Инквизитор покачал головой, всё ещё сжимая в руках одежду с глубоко запрятанной книгой. Тело, не успевшее как следует отдохнуть за время сна в повозке, снова ощущалось чужим.
Знахарка откинула полог у очага и жестом указала на лежанку, скрываемую занавесью. Герхард устроился на шерстяных подстилках, сунув под голову свёрток с книгой.
– Я должна осмотреть вашу руку, – травница переставила плошку с фитилём поближе и осторожно взяла запястье инквизитора. Герхард заметил, как побелело её лицо, когда она сняла с раны холст.
Вопреки ожиданиям, знахарка не стала задавать вопросов. Бормоча под нос нечто, похожее на молитву, она щедро рассыпала на рану мелкую пушистую желтизну горлянки10 и споро переменила повязку, искоса поглядывая на Герхарда – будто удивляясь его равнодушному спокойствию.

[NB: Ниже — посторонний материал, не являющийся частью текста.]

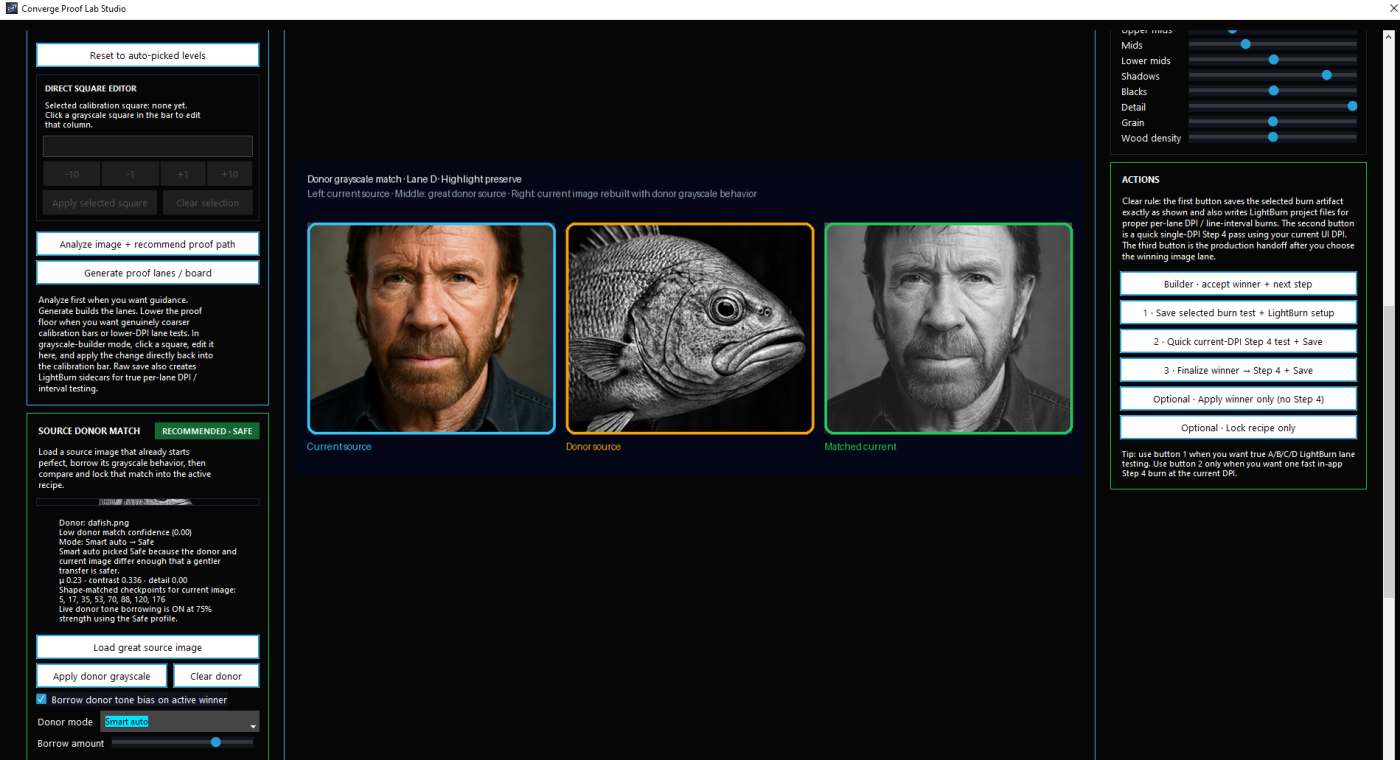Click Save selected burn test + LightBurn setup
Viewport: 1400px width, 760px height.
click(1238, 313)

Инквизитор смотрел на низкий потолок. В затылок острым углом впивалась спрятанная книга. Закопчённые доски раскачивались перед глазами, уплывая куда-то во тьму.
– Вам нужен покой, – прозвучал в ушах мягкий голос, – останьтесь здесь, я о вас позабочусь. Мой дом беден, но под этим кровом недужный всегда найдёт призор.

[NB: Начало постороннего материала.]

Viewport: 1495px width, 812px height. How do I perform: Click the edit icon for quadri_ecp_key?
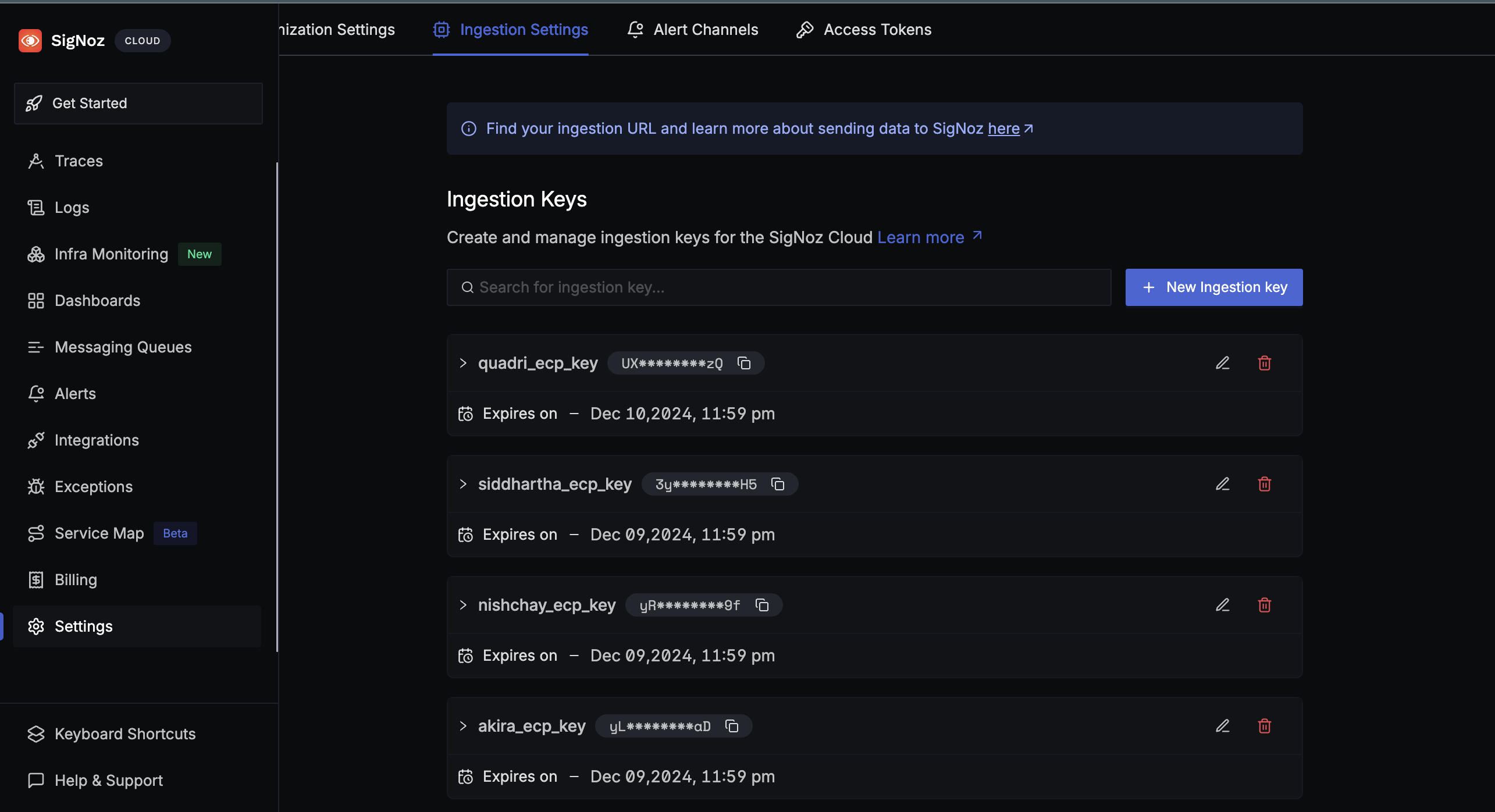click(1222, 363)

– Я не знаю… вашего имени, – пробормотал инквизитор.
– Меня зовут Хельтруда, – травница улыбнулась, собрав вокруг глаз лучики морщинок, – святой отец.
– Герхард, – выдохнул он, прежде чем снова забыться.
Глава 7
Инквизитор провёл у знахарки три дня. Хельтруда жила бедно – её приземистая скромная лачуга едва вмещала скупые пожитки уже немолодой женщины. А того, что приносили благодарные односельчане, едва хватало, чтобы насытиться самой и прокормить Пёструю. Её жизнь была однообразна и сурова – а он ничем не мог ей помочь.
Помимо знахарства, Хельтруда, как большинство жителей деревни, с утра и до заката трудилась в полях, отрабатывая повинность местному феодалу. Под вечер, когда солнце терялось в дымке дальнего леса, она возвращалась – покрасневшая, растрёпанная, с обветренным лицом. Разливала в плошки жидкую похлёбку из воды с кусочками капусты, сдабривая её вчерашней кашей. А потом садилась у слюдяного окошка и бралась за рукоделие – шила и латала одежду, пряла грубую шерсть, чинила башмаки. И каждый раз, когда Герхард видел её за работой, его мысленный взор рисовал странную картину – простоволосая женщина, неуловимо похожая на Хельтруду чертами лица, сидит у костра, теребя в пальцах трут. На плечах женщины – чёрная шкура, а весёлый огонь выдёргивает из мрака разбросанные по земле кости и остывшие угли…
Раны на спине заживали, но ни молитвы, ни притирания не помогали искалеченной руке. Под белой пергаментно-сухой кожей будто разлился огонь, а недвижные пальцы были немы к касаниям, и все усилия шевельнуть ими не давали проку. И Хельтруда, бережно накрывая ладонь свежими листьями змеиной травы11, без слов подтверждала самые худшие опасения.
О себе знахарка говорила неохотно, но в её глазах Герхард читал неподдельное тепло и заботу – и слова сами рвались наружу. Эти краткие часы разговоров растапливали душу инквизитора, заставляя отступать терзавшие сердце страхи.